A Nigerian judge on Thursday said the treason trial of a pro-Biafran leader will go on without him, after he disappeared for more than a year before re-emerging in Israel and Britain.
Nnamdi Kanu, who heads the Indigenous People of Biafra (IPOB) movement, was arrested in October 2015 after calling for a separate homeland for the Igbo people in southeast Nigeria.
The former London estate agent disappeared while on bail in September 2017 after an army raid on his home, only to re-emerge 12 months later in Jerusalem, then in Britain.
Judge Binta Nyako, sitting at the Federal High Court in Abuja, said at the last hearing in November that she wanted Kanu to return to Nigeria to attend the trial in person.

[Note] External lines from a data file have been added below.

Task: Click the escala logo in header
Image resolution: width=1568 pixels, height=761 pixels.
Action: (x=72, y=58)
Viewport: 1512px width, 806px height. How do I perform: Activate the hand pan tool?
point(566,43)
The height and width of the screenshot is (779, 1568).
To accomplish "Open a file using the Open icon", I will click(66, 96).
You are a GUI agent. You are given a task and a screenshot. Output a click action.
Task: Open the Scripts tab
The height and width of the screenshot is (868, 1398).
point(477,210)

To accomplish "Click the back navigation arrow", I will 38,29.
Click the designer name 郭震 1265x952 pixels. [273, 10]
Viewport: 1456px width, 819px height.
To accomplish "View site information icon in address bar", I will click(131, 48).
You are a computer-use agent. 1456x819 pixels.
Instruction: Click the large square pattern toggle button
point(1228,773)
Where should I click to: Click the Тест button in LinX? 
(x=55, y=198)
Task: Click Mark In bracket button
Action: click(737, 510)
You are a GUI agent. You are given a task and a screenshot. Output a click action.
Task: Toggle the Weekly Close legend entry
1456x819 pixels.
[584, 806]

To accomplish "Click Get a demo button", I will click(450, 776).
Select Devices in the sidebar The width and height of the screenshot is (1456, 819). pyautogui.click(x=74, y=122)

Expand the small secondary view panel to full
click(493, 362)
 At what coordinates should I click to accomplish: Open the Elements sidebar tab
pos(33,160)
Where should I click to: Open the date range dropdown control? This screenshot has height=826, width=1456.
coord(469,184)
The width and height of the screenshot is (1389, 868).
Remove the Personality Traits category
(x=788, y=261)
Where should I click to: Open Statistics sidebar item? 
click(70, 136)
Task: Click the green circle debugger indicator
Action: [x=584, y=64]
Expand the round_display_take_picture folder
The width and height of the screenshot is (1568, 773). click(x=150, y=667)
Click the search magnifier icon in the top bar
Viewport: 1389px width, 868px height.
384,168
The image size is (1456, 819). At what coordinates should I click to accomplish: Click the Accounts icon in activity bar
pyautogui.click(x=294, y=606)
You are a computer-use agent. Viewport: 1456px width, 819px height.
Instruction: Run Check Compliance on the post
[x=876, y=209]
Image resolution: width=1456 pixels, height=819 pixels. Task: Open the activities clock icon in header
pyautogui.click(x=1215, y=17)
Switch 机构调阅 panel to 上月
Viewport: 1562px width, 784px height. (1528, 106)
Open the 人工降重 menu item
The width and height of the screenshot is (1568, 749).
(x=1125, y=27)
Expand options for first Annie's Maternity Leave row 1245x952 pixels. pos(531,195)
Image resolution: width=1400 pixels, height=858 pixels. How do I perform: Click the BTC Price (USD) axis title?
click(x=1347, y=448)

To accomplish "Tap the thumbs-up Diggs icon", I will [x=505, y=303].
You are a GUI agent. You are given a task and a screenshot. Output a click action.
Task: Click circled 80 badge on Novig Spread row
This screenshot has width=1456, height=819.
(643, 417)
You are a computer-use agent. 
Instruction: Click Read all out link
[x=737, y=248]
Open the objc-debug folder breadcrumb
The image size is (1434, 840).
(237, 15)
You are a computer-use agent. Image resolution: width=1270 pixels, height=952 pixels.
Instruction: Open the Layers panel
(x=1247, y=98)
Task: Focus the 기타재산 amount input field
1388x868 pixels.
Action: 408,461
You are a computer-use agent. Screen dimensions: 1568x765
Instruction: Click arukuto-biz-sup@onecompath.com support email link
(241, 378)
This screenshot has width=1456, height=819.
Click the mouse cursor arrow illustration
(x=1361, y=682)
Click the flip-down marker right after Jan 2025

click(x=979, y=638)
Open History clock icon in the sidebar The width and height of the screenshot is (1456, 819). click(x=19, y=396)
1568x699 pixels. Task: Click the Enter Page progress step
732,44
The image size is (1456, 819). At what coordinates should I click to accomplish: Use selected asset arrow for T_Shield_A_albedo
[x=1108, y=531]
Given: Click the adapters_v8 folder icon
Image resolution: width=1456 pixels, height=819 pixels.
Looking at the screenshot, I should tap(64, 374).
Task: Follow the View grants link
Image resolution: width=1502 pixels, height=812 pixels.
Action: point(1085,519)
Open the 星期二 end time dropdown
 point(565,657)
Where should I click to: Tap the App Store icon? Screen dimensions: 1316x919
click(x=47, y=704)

But on Thursday she said she had given the defendant's lawyers "more than enough time to produce him in court".
"The only option open to the court is to order that the trial will continue in his absence," she said, adding that no "reasonable explanation" had been given for his absence.
The judge revoked his bail and issued a warrant for his arrest to ensure he appeared in court before adjourning the case until June 18.
Kanu, who also runs the outlawed Radio Biafra, was standing trial with four other defendants. They are now being tried separately.
Calls for a separate state of Biafra are a sensitive subject in Nigeria, after a unilateral declaration of independence in 1967 sparked a brutal 30-month civil war.
More than one million people died, most of them Igbos, from the effects of conflict and disease.